Two temperatures, 720K and 600K were chosen such that creep was predicted to be controlled by pipe diffusion rather than lattice diffusion.
Results showed that though constant elastic modulus compensated stress (σ/E) was applied 55Ni-Cu alloy had the minimum creep rate among the prepared alloys at 720K. While 78Ni-Cu alloy had the minimum value at 600K.
To explain the above results, proper creep equation is proposed by
$\dot{\epsilon}=A(Eb/kT)(D + f_pD_p) (\sigma/E)^3$
where
$D_p=(D^{\ast}_{p,Ni}X_{Ni}+D^{\ast}_{p,Cu}X_{Cu})(T.F)$
Then not only creep rate, but also the measured activation energy Q and stress exponent n obeyed the creep equation with good correspondency.

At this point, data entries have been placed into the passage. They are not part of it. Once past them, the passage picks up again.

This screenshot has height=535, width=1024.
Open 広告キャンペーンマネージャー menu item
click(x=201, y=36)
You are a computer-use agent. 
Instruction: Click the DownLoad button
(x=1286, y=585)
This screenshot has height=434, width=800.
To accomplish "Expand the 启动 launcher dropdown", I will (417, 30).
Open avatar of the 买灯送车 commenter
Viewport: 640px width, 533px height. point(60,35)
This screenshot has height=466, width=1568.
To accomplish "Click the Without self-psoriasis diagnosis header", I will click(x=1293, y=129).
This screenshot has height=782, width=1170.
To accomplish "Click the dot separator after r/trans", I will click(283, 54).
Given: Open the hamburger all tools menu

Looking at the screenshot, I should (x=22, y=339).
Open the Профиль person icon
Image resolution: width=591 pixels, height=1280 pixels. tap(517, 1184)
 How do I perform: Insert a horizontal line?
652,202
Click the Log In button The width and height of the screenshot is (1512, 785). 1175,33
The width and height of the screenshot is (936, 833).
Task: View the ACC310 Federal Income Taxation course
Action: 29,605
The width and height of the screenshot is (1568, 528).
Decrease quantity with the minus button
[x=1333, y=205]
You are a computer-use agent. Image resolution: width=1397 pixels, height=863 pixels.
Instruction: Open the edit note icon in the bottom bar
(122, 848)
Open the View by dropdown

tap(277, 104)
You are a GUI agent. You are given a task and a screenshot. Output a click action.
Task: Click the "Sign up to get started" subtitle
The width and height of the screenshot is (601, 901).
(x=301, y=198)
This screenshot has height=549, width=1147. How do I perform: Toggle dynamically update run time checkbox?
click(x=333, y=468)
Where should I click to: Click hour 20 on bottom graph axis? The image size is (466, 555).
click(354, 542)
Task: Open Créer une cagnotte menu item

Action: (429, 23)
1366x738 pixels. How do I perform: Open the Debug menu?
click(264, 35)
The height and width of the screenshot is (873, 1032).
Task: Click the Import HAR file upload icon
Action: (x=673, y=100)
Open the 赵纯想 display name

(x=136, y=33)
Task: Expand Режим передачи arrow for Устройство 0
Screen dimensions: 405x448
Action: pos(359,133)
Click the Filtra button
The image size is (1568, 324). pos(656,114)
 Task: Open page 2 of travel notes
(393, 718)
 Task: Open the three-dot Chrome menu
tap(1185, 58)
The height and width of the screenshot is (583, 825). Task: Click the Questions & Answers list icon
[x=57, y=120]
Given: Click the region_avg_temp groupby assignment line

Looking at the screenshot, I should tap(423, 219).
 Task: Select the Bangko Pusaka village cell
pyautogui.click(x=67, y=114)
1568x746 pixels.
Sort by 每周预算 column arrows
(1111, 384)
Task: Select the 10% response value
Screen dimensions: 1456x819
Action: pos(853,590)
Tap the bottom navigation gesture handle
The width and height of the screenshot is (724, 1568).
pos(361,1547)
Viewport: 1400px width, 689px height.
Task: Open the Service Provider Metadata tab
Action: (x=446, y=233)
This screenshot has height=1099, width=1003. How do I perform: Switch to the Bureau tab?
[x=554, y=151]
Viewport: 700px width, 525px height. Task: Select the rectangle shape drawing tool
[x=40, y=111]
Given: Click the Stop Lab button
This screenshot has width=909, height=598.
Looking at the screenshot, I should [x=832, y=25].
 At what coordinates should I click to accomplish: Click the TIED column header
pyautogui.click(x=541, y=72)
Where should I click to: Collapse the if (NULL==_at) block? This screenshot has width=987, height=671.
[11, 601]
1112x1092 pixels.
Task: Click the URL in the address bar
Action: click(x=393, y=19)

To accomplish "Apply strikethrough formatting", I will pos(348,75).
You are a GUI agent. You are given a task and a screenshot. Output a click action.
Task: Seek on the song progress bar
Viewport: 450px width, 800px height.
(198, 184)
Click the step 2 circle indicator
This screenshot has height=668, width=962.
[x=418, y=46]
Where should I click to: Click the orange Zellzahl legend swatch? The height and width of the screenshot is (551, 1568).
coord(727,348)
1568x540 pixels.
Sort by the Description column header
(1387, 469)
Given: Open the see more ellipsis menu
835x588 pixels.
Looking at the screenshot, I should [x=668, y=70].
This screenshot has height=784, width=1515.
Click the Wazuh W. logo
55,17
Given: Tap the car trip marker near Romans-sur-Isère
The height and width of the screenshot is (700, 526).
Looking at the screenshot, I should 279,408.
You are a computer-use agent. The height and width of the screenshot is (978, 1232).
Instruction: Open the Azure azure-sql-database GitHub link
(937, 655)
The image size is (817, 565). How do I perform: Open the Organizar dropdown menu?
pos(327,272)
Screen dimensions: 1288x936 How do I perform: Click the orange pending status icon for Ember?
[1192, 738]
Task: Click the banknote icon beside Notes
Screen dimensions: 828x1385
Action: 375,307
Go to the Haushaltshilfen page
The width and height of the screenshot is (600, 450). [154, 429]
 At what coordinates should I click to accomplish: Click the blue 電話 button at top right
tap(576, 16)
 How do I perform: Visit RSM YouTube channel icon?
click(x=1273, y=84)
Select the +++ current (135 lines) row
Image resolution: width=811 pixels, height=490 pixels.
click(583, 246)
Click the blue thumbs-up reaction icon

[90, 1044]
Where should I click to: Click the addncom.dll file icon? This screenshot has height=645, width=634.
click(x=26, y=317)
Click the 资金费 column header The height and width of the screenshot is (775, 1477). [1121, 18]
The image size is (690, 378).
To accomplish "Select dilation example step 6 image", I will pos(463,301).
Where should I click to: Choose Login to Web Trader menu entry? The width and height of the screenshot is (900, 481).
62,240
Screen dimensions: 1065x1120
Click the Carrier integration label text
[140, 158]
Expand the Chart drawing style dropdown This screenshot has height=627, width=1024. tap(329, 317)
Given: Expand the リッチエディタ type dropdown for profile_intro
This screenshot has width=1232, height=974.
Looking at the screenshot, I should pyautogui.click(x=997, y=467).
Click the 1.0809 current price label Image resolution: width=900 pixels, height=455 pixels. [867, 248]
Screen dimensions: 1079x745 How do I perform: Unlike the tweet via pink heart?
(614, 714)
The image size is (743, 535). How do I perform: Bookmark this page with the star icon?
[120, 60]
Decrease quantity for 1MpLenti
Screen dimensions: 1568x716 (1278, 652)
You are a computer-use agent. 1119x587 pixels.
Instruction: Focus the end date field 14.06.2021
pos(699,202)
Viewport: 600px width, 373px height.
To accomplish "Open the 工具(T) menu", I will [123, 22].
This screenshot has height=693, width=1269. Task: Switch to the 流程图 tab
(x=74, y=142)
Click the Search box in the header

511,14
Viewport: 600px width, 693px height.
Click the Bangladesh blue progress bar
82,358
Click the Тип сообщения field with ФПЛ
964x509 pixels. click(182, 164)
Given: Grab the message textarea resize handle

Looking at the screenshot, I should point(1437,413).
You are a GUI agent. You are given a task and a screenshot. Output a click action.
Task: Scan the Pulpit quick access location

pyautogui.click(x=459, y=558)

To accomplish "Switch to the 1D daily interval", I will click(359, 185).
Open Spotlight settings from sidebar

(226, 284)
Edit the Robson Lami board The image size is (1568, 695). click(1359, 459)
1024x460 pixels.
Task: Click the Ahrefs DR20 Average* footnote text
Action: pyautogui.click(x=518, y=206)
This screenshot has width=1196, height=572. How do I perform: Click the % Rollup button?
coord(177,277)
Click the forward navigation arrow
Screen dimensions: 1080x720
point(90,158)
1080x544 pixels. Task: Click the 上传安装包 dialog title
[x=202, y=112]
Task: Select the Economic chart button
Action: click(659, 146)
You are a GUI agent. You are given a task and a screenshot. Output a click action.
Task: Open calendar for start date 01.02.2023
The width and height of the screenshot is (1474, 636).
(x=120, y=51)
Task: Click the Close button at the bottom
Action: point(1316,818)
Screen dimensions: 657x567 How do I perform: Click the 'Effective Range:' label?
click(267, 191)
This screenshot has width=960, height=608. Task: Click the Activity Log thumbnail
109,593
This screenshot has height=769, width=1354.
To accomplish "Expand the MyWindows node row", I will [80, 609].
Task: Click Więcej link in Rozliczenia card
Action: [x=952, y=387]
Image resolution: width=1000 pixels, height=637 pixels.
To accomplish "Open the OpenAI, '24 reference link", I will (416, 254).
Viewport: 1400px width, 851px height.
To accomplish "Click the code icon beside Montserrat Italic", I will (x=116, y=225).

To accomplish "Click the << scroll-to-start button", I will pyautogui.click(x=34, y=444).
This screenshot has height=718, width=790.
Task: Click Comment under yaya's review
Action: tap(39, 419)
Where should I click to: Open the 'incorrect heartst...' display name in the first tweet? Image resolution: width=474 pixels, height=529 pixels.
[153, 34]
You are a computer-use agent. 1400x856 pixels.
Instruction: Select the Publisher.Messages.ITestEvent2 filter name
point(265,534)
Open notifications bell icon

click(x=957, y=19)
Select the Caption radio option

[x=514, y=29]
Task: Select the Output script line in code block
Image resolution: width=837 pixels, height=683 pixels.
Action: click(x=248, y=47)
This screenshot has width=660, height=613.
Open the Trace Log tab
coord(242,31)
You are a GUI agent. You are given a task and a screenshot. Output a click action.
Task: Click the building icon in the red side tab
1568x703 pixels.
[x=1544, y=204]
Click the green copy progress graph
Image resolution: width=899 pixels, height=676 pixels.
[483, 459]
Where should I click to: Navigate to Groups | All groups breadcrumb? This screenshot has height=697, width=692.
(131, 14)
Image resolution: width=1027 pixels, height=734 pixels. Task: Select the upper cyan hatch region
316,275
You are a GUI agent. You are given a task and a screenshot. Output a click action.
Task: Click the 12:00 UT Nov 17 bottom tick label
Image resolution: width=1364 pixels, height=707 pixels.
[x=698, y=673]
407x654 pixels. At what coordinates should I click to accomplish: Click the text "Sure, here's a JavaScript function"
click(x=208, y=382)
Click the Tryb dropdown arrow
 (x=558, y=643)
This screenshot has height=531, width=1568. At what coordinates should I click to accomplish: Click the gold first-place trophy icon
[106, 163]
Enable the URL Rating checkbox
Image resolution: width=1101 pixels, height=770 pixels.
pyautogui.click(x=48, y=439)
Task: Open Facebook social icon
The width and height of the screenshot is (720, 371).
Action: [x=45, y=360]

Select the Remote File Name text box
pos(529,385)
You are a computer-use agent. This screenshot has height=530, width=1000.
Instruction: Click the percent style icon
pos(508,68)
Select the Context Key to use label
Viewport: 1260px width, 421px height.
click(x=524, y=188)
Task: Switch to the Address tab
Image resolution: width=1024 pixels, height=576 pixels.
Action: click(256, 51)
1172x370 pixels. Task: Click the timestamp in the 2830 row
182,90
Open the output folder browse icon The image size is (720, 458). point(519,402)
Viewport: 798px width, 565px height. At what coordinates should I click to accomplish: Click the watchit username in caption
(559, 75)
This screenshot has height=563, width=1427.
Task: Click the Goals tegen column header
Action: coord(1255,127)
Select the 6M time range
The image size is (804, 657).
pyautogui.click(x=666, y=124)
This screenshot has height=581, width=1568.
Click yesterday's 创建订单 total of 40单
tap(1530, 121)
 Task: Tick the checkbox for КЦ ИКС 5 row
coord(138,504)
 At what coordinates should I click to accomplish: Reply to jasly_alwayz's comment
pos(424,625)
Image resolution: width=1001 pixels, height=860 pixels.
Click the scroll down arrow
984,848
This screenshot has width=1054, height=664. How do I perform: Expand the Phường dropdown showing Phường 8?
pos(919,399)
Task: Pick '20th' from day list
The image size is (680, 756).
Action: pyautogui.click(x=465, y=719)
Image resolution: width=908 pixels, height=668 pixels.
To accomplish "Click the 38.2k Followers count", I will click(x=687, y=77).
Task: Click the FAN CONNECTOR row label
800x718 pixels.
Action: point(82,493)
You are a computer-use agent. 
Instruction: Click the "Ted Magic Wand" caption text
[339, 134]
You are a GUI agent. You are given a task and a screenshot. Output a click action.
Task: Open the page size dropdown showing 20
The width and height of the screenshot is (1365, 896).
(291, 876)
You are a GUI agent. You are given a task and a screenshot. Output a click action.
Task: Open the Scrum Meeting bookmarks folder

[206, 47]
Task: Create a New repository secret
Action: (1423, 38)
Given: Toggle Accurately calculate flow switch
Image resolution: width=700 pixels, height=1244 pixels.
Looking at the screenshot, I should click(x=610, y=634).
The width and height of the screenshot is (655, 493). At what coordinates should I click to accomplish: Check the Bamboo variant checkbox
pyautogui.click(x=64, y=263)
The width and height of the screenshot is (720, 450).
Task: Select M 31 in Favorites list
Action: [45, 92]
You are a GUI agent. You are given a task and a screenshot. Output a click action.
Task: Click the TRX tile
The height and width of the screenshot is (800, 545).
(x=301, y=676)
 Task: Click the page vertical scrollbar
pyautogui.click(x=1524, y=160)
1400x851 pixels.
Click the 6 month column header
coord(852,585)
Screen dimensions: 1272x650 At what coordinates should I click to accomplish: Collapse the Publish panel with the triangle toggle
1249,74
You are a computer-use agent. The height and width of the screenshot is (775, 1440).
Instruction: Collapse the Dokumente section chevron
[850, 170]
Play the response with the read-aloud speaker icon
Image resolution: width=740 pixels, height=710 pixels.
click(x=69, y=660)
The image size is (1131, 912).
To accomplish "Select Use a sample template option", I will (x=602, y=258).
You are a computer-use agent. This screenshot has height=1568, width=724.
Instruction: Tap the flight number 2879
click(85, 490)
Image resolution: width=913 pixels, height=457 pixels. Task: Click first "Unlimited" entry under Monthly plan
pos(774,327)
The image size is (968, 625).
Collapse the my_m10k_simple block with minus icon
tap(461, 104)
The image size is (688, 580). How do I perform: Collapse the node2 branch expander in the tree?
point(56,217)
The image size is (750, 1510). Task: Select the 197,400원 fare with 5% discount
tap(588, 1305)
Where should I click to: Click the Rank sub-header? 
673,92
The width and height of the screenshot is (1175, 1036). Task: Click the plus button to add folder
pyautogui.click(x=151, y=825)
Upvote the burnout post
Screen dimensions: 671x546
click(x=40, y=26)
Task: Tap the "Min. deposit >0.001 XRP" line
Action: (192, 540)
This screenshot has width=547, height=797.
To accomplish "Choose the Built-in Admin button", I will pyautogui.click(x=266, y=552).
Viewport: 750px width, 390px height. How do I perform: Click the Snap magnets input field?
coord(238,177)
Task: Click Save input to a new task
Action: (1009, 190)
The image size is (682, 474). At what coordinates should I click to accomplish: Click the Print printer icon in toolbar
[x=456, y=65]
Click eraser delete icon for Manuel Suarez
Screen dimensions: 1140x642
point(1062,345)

And cyclic creep rate is lower than static creep rate at high temperature and low stress, while the former is higher than the latter at low temperature and high stress. The reason of this is though to be the effect of excess vacancy.
Another interesting result is that where T.F is minimized, the cyclic effect tend to be minimized.